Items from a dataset
__________________________________________________

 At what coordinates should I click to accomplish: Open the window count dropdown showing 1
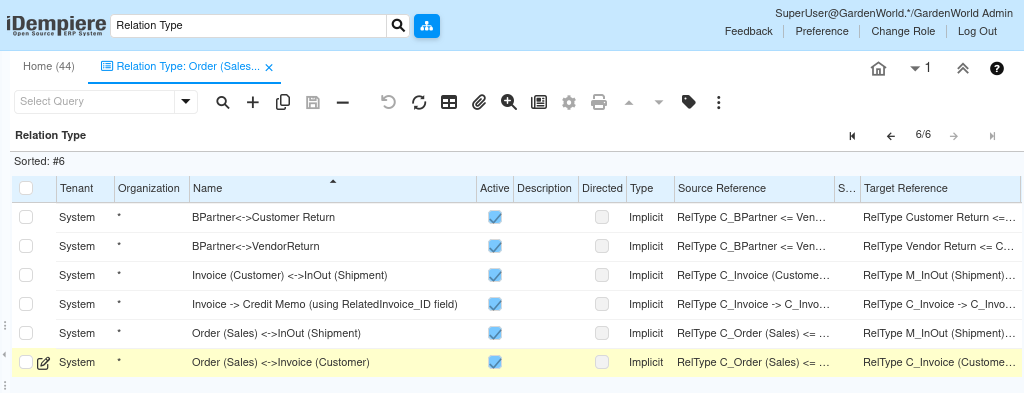click(x=920, y=68)
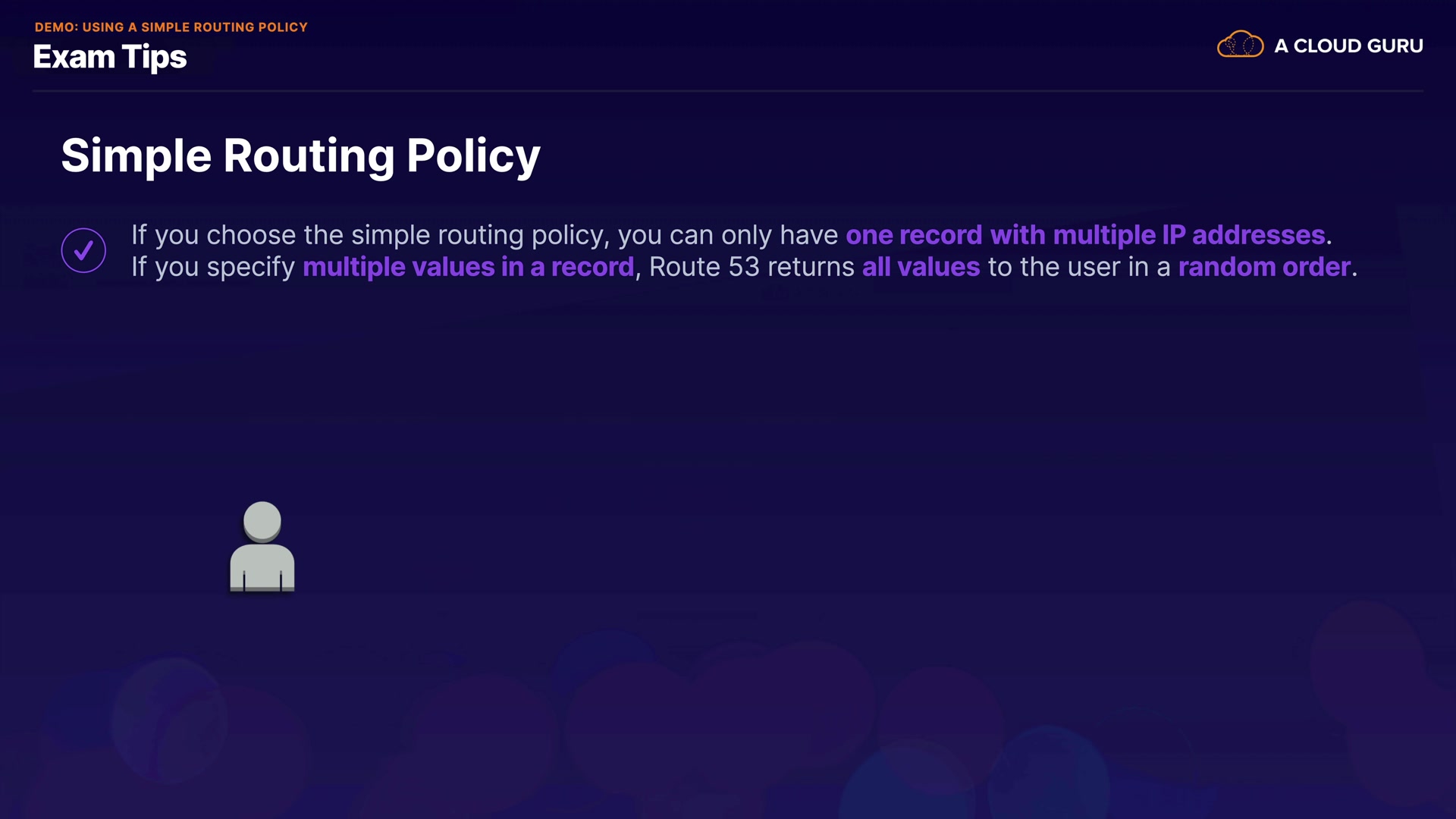Click the phrase "you can only have"
This screenshot has width=1456, height=819.
(727, 235)

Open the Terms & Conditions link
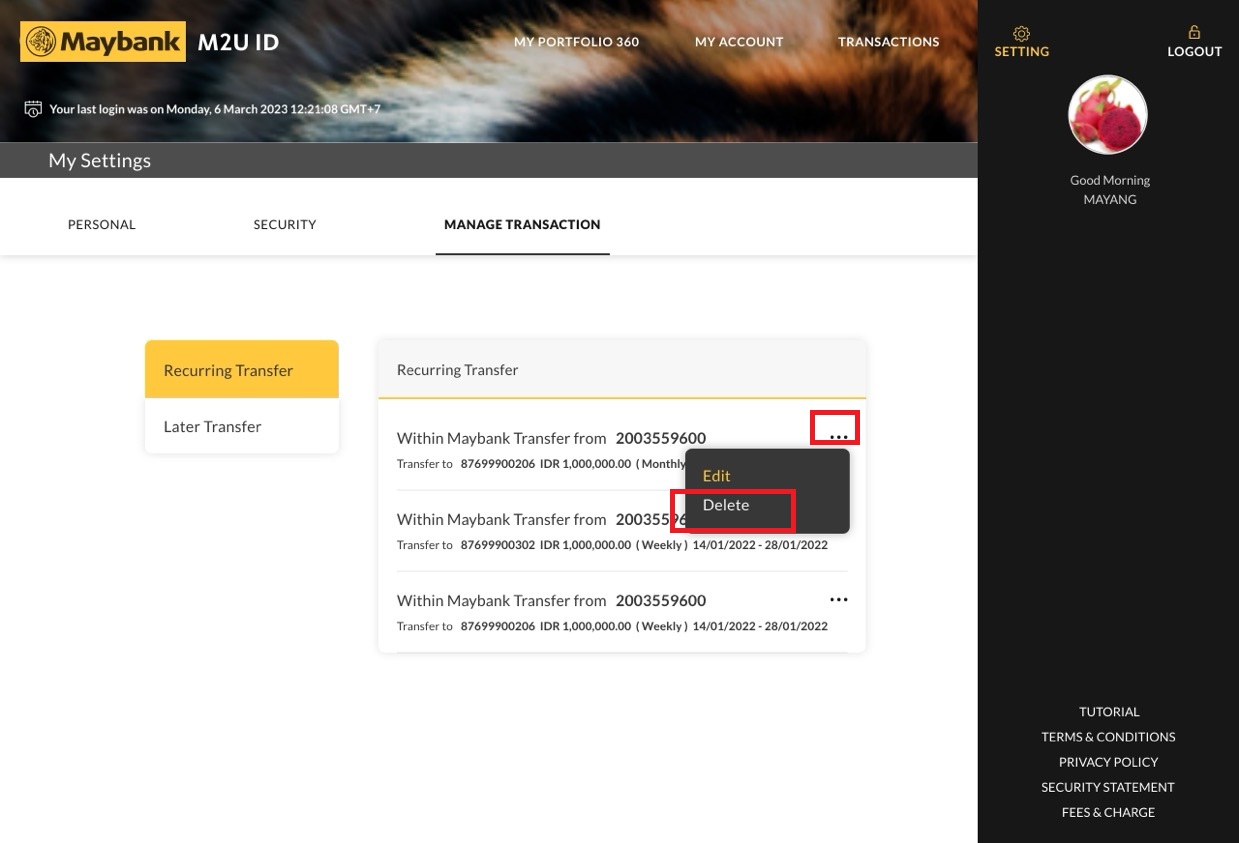click(1108, 737)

__________________________________________________

# [Work request]
Every record must be duplicated exactly, except for the pictures, which are left out.

# [Result of the task]
 At what coordinates should I click to accomplish: Open the window count dropdown showing 1
click(x=920, y=68)
Click the phrase "you can only have"
This screenshot has width=1456, height=819.
(727, 235)

Open the Terms & Conditions link
click(1108, 737)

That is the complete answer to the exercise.